### Item coordinate data
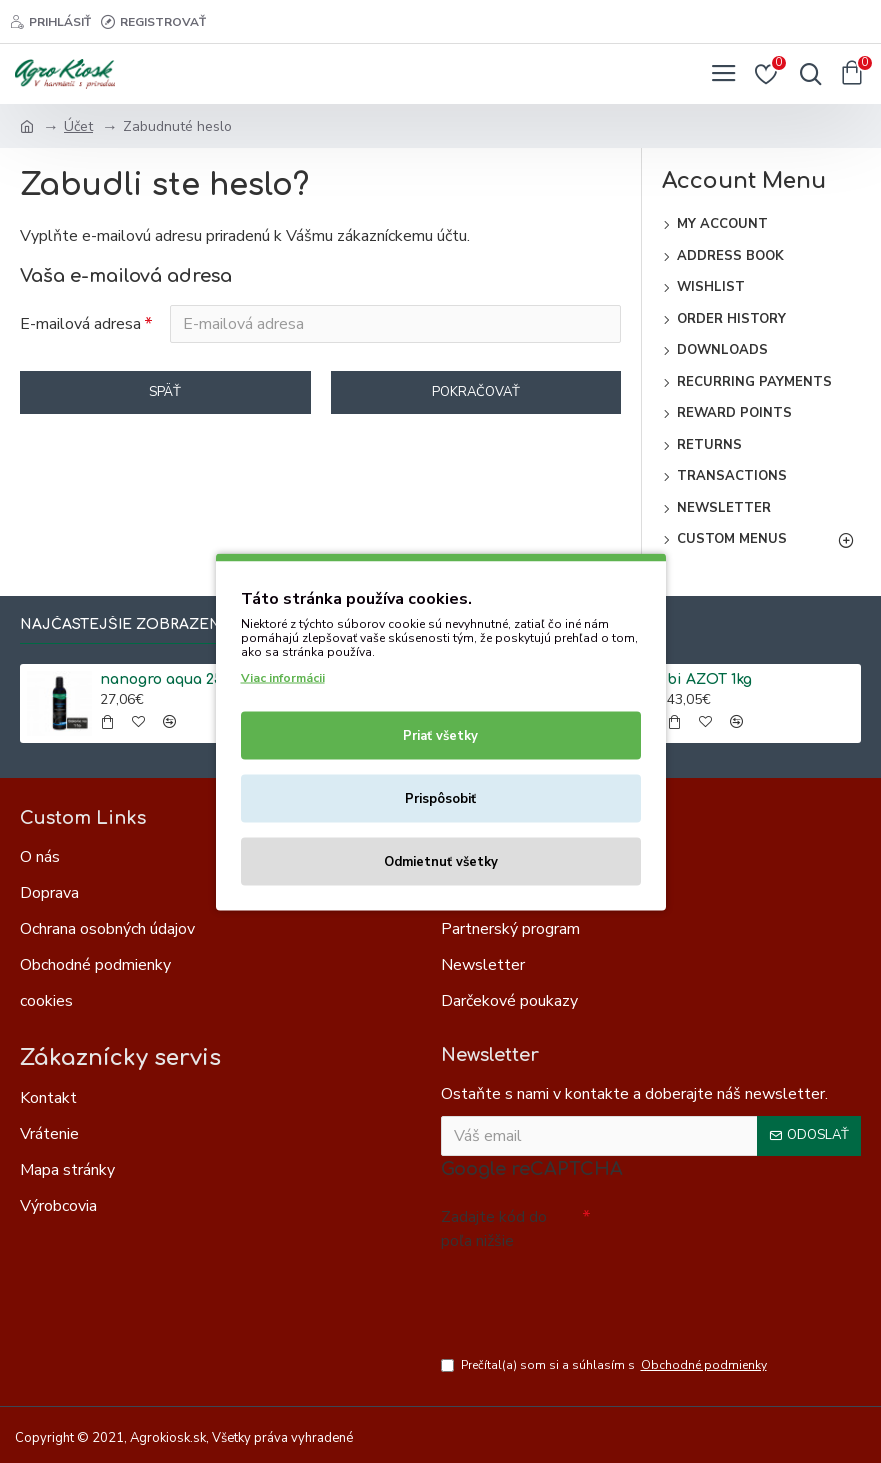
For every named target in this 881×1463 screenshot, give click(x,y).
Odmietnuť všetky (441, 861)
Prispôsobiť (440, 798)
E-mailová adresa (80, 324)
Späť (165, 392)
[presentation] (581, 1294)
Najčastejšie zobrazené (125, 624)
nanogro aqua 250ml (174, 679)
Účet (78, 126)
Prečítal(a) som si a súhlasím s (605, 1365)
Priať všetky (440, 735)
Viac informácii (283, 677)
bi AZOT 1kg (709, 679)
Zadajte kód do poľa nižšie (494, 1229)
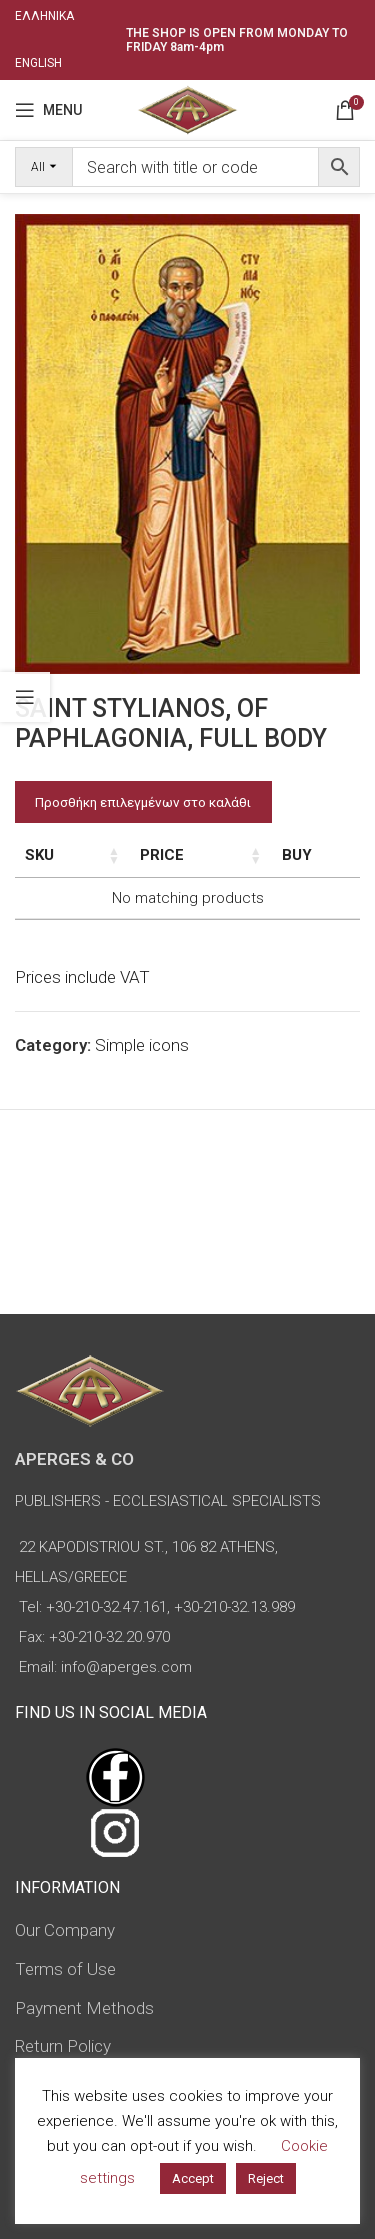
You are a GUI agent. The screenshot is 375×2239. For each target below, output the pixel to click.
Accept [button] (193, 2178)
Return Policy (63, 2046)
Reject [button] (266, 2178)
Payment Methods (84, 2008)
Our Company (65, 1930)
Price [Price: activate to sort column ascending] (216, 855)
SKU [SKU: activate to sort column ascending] (39, 855)
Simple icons (142, 1045)
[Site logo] (187, 108)
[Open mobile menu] (48, 110)
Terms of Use (65, 1969)
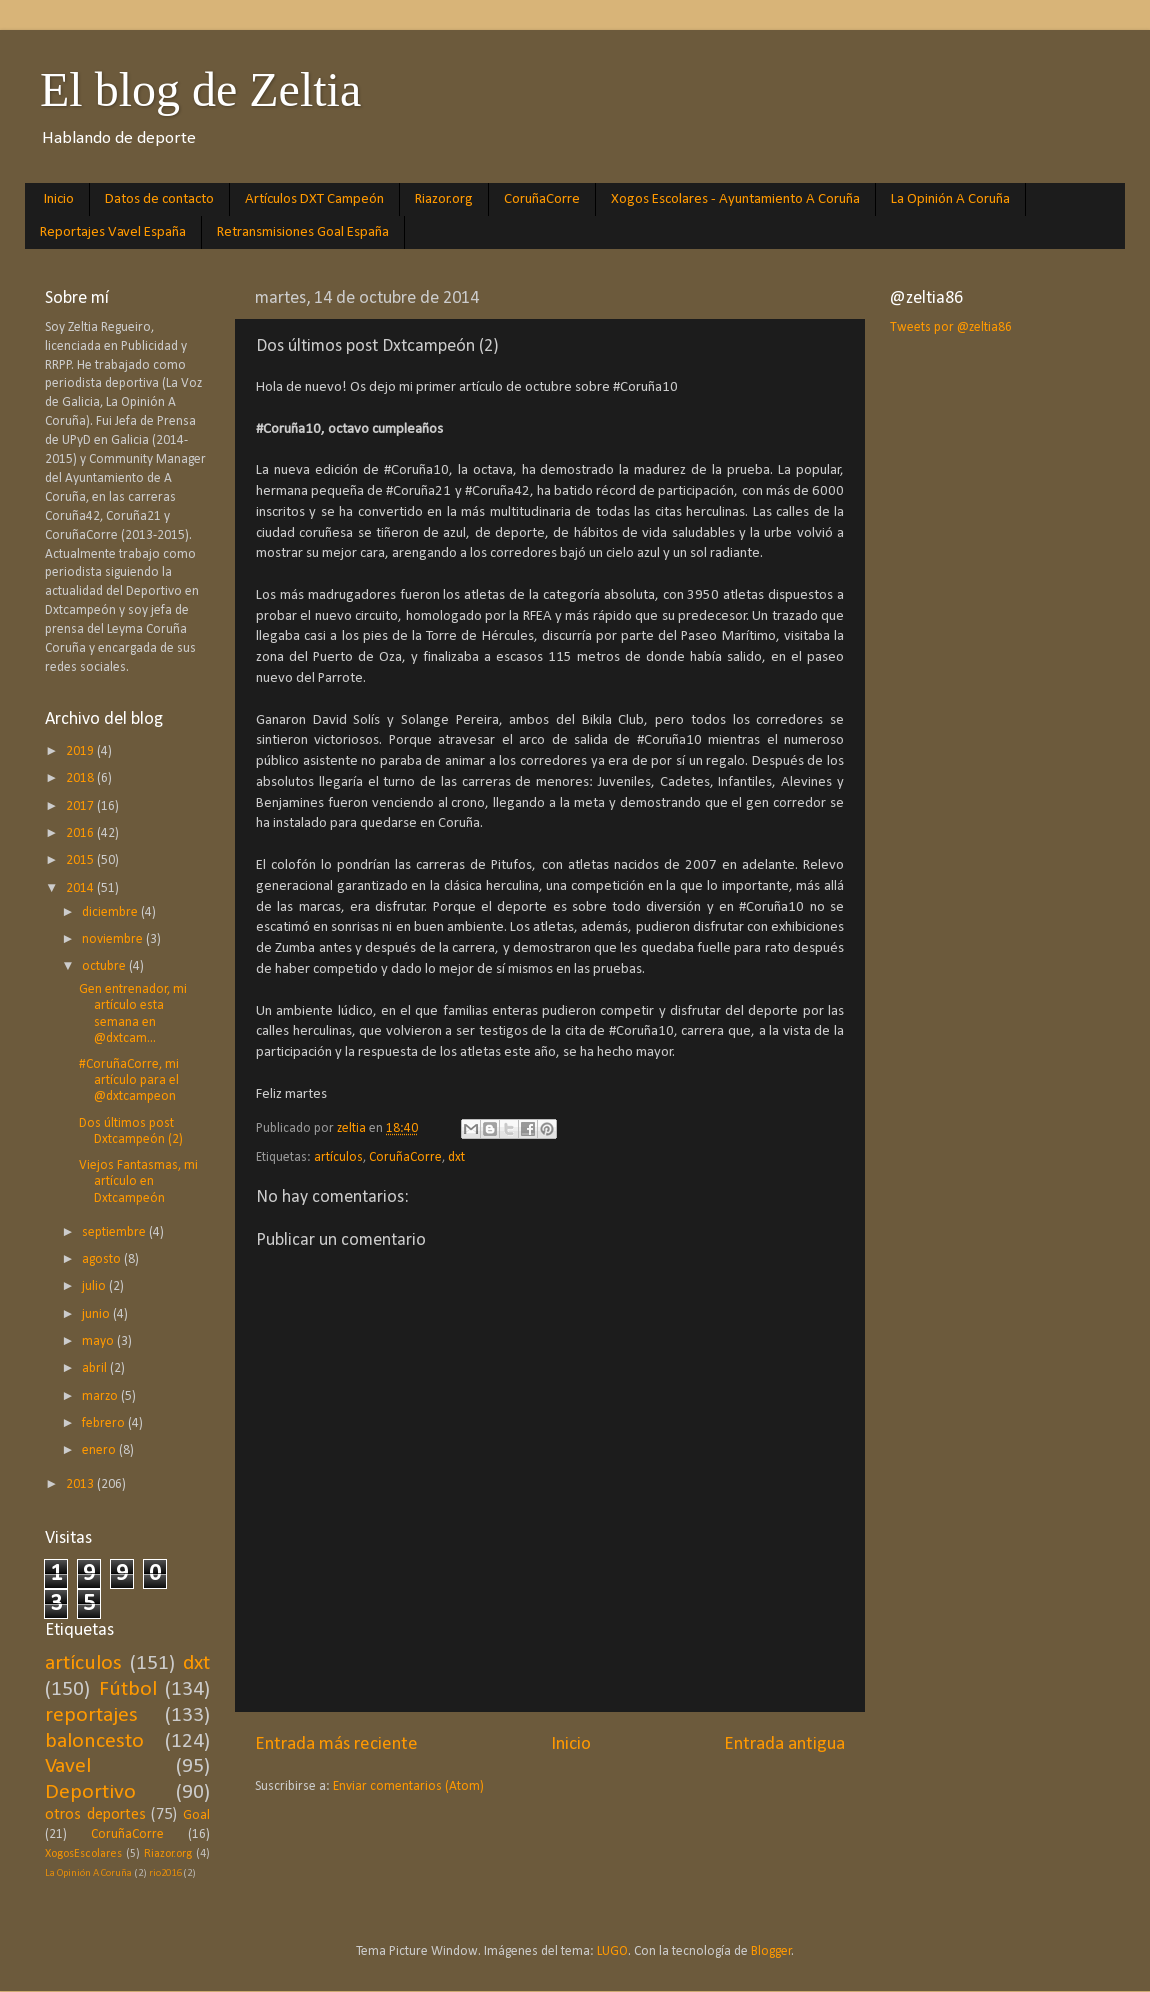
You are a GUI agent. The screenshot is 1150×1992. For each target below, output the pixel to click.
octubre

### Requirements
Rewrite every line of the records above with the pictures left out. Multiply each answer coordinate by 1.85 and round to the nearest whole number, with halves rounding up, but leave every other number as it is.

### Response to this exercise
For every named target in this 881×1463 screenshot, give click(x,y).
Odmietnuť všetky (816, 1593)
Prispôsobiť (814, 1476)
E-mailová adresa (148, 599)
Späť (305, 725)
[presentation] (1075, 2394)
Najčastejšie zobrazené (231, 1154)
nanogro aqua 250ml (322, 1256)
Účet (144, 233)
Prečítal(a) som si a súhlasím s (1119, 2525)
Priať všetky (814, 1360)
Viac informácii (524, 1252)
bi AZOT 1kg (1312, 1256)
Zadajte kód do poľa nižšie (914, 2274)
You are a GUI agent. The screenshot is 375×2239. For each target below, output the pixel to click.
Accept [button] (357, 4029)
Return Policy (117, 3785)
Reject [button] (492, 4029)
Payment Methods (155, 3715)
Our Company (120, 3571)
Price [Price: activate to sort column ascending] (400, 1582)
SKU [SKU: activate to sort column ascending] (72, 1582)
Simple icons (263, 1933)
[Site logo] (346, 200)
[Open mobile menu] (89, 204)
Terms of Use (120, 3643)
You are a GUI agent. The screenshot is 1150×1992. For each target below, output the pixel to click.
octubre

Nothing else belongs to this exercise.